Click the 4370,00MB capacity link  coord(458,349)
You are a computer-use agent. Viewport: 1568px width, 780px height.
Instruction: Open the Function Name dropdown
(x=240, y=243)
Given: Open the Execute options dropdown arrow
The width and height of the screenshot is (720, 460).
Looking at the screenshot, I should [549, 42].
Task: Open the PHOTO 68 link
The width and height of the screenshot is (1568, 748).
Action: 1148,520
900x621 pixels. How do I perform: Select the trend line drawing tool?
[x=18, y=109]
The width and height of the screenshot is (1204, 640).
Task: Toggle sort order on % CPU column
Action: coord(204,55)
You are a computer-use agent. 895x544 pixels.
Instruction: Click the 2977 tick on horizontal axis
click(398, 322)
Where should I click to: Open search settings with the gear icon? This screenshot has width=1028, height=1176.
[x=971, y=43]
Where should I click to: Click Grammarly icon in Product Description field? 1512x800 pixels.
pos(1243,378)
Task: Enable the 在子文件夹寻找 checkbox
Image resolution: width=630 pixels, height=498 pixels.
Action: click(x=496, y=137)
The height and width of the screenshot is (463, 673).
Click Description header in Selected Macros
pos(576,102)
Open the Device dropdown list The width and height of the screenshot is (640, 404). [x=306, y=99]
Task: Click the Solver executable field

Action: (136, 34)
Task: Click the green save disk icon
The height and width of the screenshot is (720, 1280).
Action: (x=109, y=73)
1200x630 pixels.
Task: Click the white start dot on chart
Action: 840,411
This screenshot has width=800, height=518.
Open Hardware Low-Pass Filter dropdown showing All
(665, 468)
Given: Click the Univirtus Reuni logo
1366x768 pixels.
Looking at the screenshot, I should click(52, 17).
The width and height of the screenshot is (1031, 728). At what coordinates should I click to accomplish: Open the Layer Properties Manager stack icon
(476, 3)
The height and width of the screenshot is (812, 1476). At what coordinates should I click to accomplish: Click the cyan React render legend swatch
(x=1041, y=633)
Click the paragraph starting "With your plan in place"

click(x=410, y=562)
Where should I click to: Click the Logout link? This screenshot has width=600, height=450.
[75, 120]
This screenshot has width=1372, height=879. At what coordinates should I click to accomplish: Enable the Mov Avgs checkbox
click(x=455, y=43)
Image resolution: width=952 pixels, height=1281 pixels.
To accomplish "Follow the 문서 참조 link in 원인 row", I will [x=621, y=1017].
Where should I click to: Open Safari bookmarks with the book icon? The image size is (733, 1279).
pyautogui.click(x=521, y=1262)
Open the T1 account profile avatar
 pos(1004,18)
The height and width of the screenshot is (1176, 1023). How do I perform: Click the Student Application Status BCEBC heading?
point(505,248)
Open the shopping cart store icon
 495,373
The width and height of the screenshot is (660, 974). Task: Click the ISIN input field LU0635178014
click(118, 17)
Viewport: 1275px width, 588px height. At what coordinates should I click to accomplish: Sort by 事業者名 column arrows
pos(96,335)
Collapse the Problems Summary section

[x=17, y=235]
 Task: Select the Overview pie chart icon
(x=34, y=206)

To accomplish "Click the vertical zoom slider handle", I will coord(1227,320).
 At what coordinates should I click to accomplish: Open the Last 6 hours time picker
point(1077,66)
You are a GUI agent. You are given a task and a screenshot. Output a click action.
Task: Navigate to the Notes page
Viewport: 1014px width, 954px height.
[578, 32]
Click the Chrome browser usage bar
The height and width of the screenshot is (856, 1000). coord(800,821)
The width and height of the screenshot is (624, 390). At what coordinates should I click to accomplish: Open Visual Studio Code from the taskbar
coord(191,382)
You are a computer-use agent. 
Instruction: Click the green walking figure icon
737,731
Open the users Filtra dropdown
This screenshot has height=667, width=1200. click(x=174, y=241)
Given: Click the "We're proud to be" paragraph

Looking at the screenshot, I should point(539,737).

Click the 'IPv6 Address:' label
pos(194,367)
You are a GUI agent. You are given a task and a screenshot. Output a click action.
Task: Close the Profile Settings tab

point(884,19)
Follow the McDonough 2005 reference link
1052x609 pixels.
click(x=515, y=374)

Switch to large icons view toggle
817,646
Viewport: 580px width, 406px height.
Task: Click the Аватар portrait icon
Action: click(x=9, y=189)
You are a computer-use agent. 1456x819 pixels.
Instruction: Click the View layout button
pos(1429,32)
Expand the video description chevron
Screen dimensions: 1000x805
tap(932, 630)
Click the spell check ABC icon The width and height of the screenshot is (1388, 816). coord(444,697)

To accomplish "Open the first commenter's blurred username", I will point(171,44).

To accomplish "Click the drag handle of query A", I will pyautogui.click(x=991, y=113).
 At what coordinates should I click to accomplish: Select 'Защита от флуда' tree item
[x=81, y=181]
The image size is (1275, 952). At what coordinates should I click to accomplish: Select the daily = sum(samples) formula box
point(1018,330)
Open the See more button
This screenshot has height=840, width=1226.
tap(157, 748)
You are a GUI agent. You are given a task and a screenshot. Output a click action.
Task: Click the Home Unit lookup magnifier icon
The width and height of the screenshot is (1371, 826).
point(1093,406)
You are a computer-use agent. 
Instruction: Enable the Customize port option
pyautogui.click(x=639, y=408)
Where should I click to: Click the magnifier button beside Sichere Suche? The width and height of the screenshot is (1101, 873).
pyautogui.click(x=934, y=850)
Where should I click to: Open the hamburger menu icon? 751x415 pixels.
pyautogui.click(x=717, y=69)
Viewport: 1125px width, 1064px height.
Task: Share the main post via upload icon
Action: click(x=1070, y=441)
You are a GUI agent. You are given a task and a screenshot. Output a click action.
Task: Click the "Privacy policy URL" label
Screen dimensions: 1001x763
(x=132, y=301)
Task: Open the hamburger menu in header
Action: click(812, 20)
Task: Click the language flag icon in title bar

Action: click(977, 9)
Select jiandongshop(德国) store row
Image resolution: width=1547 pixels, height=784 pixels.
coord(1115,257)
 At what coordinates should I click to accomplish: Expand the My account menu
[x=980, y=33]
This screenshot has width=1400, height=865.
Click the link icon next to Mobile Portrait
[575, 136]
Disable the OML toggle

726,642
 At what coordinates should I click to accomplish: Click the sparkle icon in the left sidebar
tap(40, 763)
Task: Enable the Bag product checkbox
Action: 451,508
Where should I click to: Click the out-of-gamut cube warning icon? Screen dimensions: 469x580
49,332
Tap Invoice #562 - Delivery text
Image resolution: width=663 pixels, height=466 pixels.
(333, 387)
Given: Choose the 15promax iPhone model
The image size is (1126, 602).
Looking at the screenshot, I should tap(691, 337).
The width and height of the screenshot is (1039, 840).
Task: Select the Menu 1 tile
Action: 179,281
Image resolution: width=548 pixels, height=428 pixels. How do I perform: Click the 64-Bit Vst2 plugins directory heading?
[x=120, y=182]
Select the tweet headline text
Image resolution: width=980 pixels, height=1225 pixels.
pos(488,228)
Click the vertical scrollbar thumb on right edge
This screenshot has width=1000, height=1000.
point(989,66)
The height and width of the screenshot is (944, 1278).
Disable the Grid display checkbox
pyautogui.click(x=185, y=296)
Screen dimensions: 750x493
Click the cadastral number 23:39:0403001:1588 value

○ ○ ○ ○

**Task statement:** Repeat the data above exactly.

**Written reply:**
Click the 4370,00MB capacity link  coord(458,349)
You are a computer-use agent. Viewport: 1568px width, 780px height.
Instruction: Open the Function Name dropdown
(x=240, y=243)
Given: Open the Execute options dropdown arrow
The width and height of the screenshot is (720, 460).
Looking at the screenshot, I should [549, 42].
Task: Open the PHOTO 68 link
The width and height of the screenshot is (1568, 748).
Action: 1148,520
900x621 pixels. How do I perform: Select the trend line drawing tool?
[x=18, y=109]
The width and height of the screenshot is (1204, 640).
Task: Toggle sort order on % CPU column
Action: coord(204,55)
You are a computer-use agent. 895x544 pixels.
Instruction: Click the 2977 tick on horizontal axis
click(398, 322)
Where should I click to: Open search settings with the gear icon? This screenshot has width=1028, height=1176.
[x=971, y=43]
Where should I click to: Click Grammarly icon in Product Description field? 1512x800 pixels.
pos(1243,378)
Task: Enable the 在子文件夹寻找 checkbox
Image resolution: width=630 pixels, height=498 pixels.
Action: click(x=496, y=137)
The height and width of the screenshot is (463, 673).
Click Description header in Selected Macros
pos(576,102)
Open the Device dropdown list The width and height of the screenshot is (640, 404). [x=306, y=99]
Task: Click the Solver executable field

Action: (136, 34)
Task: Click the green save disk icon
The height and width of the screenshot is (720, 1280).
Action: (x=109, y=73)
1200x630 pixels.
Task: Click the white start dot on chart
Action: 840,411
This screenshot has width=800, height=518.
Open Hardware Low-Pass Filter dropdown showing All
(665, 468)
Given: Click the Univirtus Reuni logo
1366x768 pixels.
Looking at the screenshot, I should click(52, 17).
The width and height of the screenshot is (1031, 728). At what coordinates should I click to accomplish: Open the Layer Properties Manager stack icon
(476, 3)
The height and width of the screenshot is (812, 1476). At what coordinates should I click to accomplish: Click the cyan React render legend swatch
(x=1041, y=633)
Click the paragraph starting "With your plan in place"

click(x=410, y=562)
Where should I click to: Click the Logout link? This screenshot has width=600, height=450.
[75, 120]
This screenshot has width=1372, height=879. At what coordinates should I click to accomplish: Enable the Mov Avgs checkbox
click(x=455, y=43)
Image resolution: width=952 pixels, height=1281 pixels.
To accomplish "Follow the 문서 참조 link in 원인 row", I will [x=621, y=1017].
Where should I click to: Open Safari bookmarks with the book icon? The image size is (733, 1279).
pyautogui.click(x=521, y=1262)
Open the T1 account profile avatar
 pos(1004,18)
The height and width of the screenshot is (1176, 1023). How do I perform: Click the Student Application Status BCEBC heading?
point(505,248)
Open the shopping cart store icon
 495,373
The width and height of the screenshot is (660, 974). Task: Click the ISIN input field LU0635178014
click(118, 17)
Viewport: 1275px width, 588px height. At what coordinates should I click to accomplish: Sort by 事業者名 column arrows
pos(96,335)
Collapse the Problems Summary section

[x=17, y=235]
 Task: Select the Overview pie chart icon
(x=34, y=206)

To accomplish "Click the vertical zoom slider handle", I will coord(1227,320).
 At what coordinates should I click to accomplish: Open the Last 6 hours time picker
point(1077,66)
You are a GUI agent. You are given a task and a screenshot. Output a click action.
Task: Navigate to the Notes page
Viewport: 1014px width, 954px height.
[578, 32]
Click the Chrome browser usage bar
The height and width of the screenshot is (856, 1000). coord(800,821)
The width and height of the screenshot is (624, 390). At what coordinates should I click to accomplish: Open Visual Studio Code from the taskbar
coord(191,382)
You are a computer-use agent. 
Instruction: Click the green walking figure icon
737,731
Open the users Filtra dropdown
This screenshot has height=667, width=1200. click(x=174, y=241)
Given: Click the "We're proud to be" paragraph

Looking at the screenshot, I should point(539,737).

Click the 'IPv6 Address:' label
pos(194,367)
You are a GUI agent. You are given a task and a screenshot. Output a click action.
Task: Close the Profile Settings tab

point(884,19)
Follow the McDonough 2005 reference link
1052x609 pixels.
click(x=515, y=374)

Switch to large icons view toggle
817,646
Viewport: 580px width, 406px height.
Task: Click the Аватар portrait icon
Action: click(x=9, y=189)
You are a computer-use agent. 1456x819 pixels.
Instruction: Click the View layout button
pos(1429,32)
Expand the video description chevron
Screen dimensions: 1000x805
tap(932, 630)
Click the spell check ABC icon The width and height of the screenshot is (1388, 816). coord(444,697)

To accomplish "Open the first commenter's blurred username", I will point(171,44).

To accomplish "Click the drag handle of query A", I will pyautogui.click(x=991, y=113).
 At what coordinates should I click to accomplish: Select 'Защита от флуда' tree item
[x=81, y=181]
The image size is (1275, 952). At what coordinates should I click to accomplish: Select the daily = sum(samples) formula box
point(1018,330)
Open the See more button
This screenshot has height=840, width=1226.
tap(157, 748)
You are a GUI agent. You are given a task and a screenshot. Output a click action.
Task: Click the Home Unit lookup magnifier icon
The width and height of the screenshot is (1371, 826).
point(1093,406)
You are a computer-use agent. 
Instruction: Enable the Customize port option
pyautogui.click(x=639, y=408)
Where should I click to: Click the magnifier button beside Sichere Suche? The width and height of the screenshot is (1101, 873).
pyautogui.click(x=934, y=850)
Where should I click to: Open the hamburger menu icon? 751x415 pixels.
pyautogui.click(x=717, y=69)
Viewport: 1125px width, 1064px height.
Task: Share the main post via upload icon
Action: click(x=1070, y=441)
You are a GUI agent. You are given a task and a screenshot. Output a click action.
Task: Click the "Privacy policy URL" label
Screen dimensions: 1001x763
(x=132, y=301)
Task: Open the hamburger menu in header
Action: click(812, 20)
Task: Click the language flag icon in title bar

Action: click(977, 9)
Select jiandongshop(德国) store row
Image resolution: width=1547 pixels, height=784 pixels.
coord(1115,257)
 At what coordinates should I click to accomplish: Expand the My account menu
[x=980, y=33]
This screenshot has width=1400, height=865.
Click the link icon next to Mobile Portrait
[575, 136]
Disable the OML toggle

726,642
 At what coordinates should I click to accomplish: Click the sparkle icon in the left sidebar
tap(40, 763)
Task: Enable the Bag product checkbox
Action: 451,508
Where should I click to: Click the out-of-gamut cube warning icon? Screen dimensions: 469x580
49,332
Tap Invoice #562 - Delivery text
Image resolution: width=663 pixels, height=466 pixels.
(333, 387)
Given: Choose the 15promax iPhone model
The image size is (1126, 602).
Looking at the screenshot, I should tap(691, 337).
The width and height of the screenshot is (1039, 840).
Task: Select the Menu 1 tile
Action: 179,281
Image resolution: width=548 pixels, height=428 pixels. How do I perform: Click the 64-Bit Vst2 plugins directory heading?
[x=120, y=182]
Select the tweet headline text
Image resolution: width=980 pixels, height=1225 pixels.
pos(488,228)
Click the vertical scrollbar thumb on right edge
This screenshot has width=1000, height=1000.
point(989,66)
The height and width of the screenshot is (944, 1278).
Disable the Grid display checkbox
pyautogui.click(x=185, y=296)
Screen dimensions: 750x493
Click the cadastral number 23:39:0403001:1588 value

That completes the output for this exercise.